Thoughts
While it would take a case-by-case analysis to exhaustively prove the Xeon's current shortcomings, even a cursory educated guess will get you close. It's the basics of the platform that trip it up, with the sharing of limited resources among too many consumers that have it languishing some distance behind current SMP dual-core Opteron. Having a single DDR2-400 memory controller, and all the latency-increasing, bandwidth-decreasing things that says to you, versus a good desktop DDR2 solution for dual-core Intel, is one of the larger drawbacks. The requirement for registered memory is correct for the audience and places Paxville DP will operate, and Paxville MP even more so, but the fact is that Opteron's on-CPU memory controller more effectively hides the extra latency from registered memory.Less than 4GiB/sec to share between the better-performing four cores is pretty measly, with each Opteron core enjoying roughly twice that with interleaved accesses to a shared MC on 2-way dual-core Opteron. Downstream from the MCH, if you want to do any I/O, there's not much of a link to the ICH5R, itself really old, and only the PCI-X segment bridge gets any real bandwidth deserving of a high-end workstation system.

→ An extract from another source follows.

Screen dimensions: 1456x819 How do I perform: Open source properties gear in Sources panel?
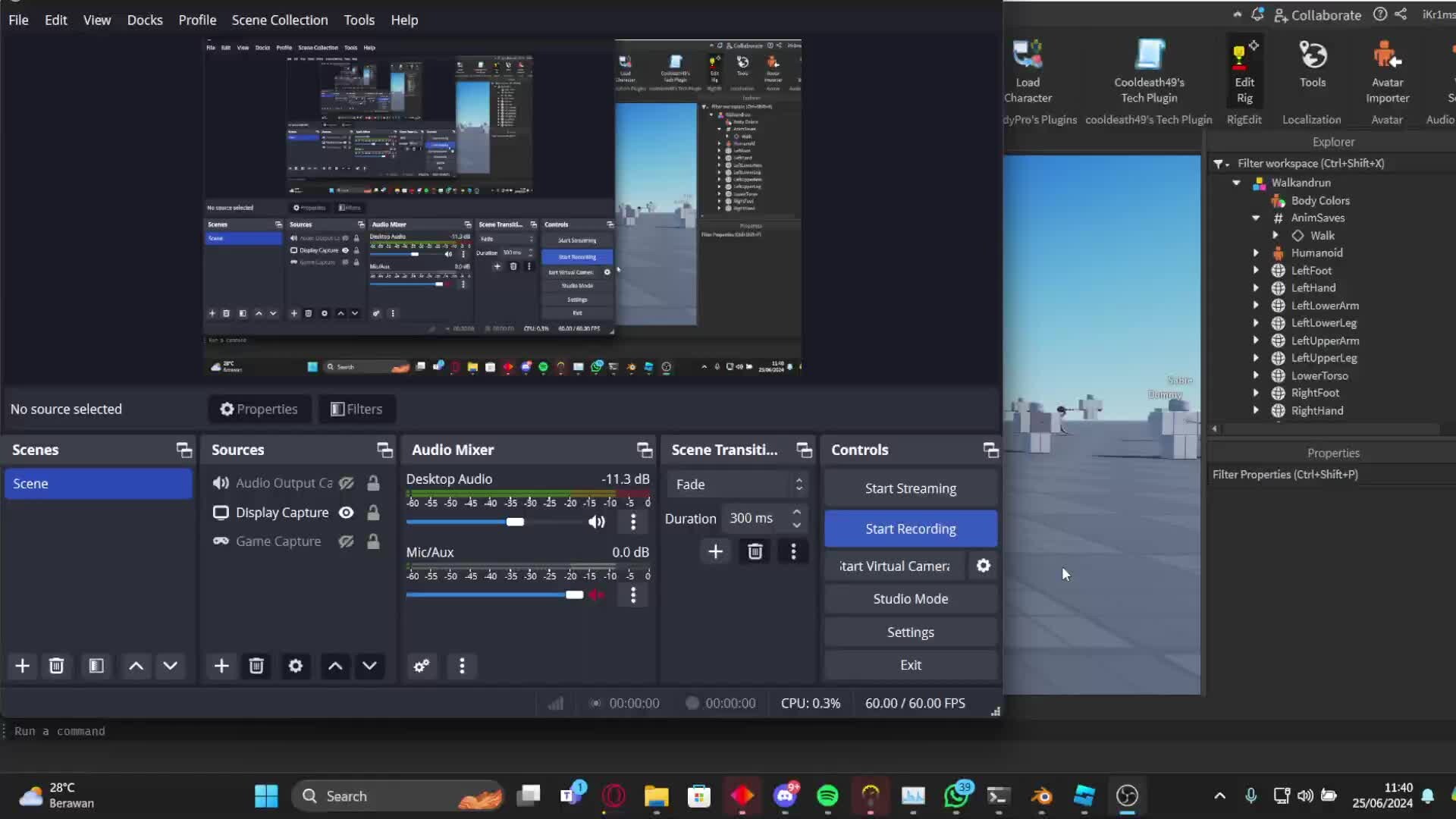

Turning on HT on the Paxville system just made things even worse. HyperThreading creates two processors for the OS to schedule threads on, per core, but remember that core is singular. There's still the same dual-ALU, dual-issue, long-stage pipeline to share. Cache misses, pipeline stalls and other facets that stall performance on a single-threaded core, hurt up to twice as much on a HyperThreaded system. Make all those CPUs fight for access to lacking resources such as the memory controller and I/O ASICs and you have a recipe for something that's not going to go very fast in the majority of situations.
Opteron simply does things much better, with an infrastructure and topology better suited to memory access and I/O, with HyperTransport links aplenty in modern multi-way Opteron systems for pretty much anything you can think of. It's basic CPU architecture, with a 14-stage, dual-issue (ADD and MUL per cycle) main integer pipeline, that scales to within 400MHz of the 31-stage Netburst core in Paxville, means it'll really just crap all over that core in terms of basic CPU-bound performance.
The only real situation where the 8-way Paxville DP setup will have nice performance win versus anything else in two sockets, is if all eight threads come from the same HT-aware app that's doing a nice, easy blend of integer math, that sits completely inside the 2MiB of L2 per core. Ideally, with Paxville's L1 cache being so low latency, you want it all running inside of the 16KiB L1 cache space, but you'd be lucky. You don't want to do I/O, and you don't want to touch the MCH, really. It'd be just as well.
Ah well! Intel have been bumbling around with Xeon for ages, and this latest evolution brings nothing but larger L2, dual-core and trouble with HT on, for the most part. Outside of something like a webserver serving static content, or a contrived scientific application, I'm struggling to see the appeal in any way.
Paxville DP at 2.8GHz is $1030 or so in quantity at the time of writing, making them $300 or so cheaper than the Opteron 280s that trounced them in this article. For the beating Opteron dishes out, the price difference of ~30% is just about right. That is until you consider the 200MHz slower Opteron 275 at $1050, which would knock the Paxville out in much the same manner, meaning this judge is scoring it a no-contest. It makes the discussion about the Opteron 280 also being cooler and quieter, and therefore easier to live with as a workstation, moot.
We wait for Woodcrest, then.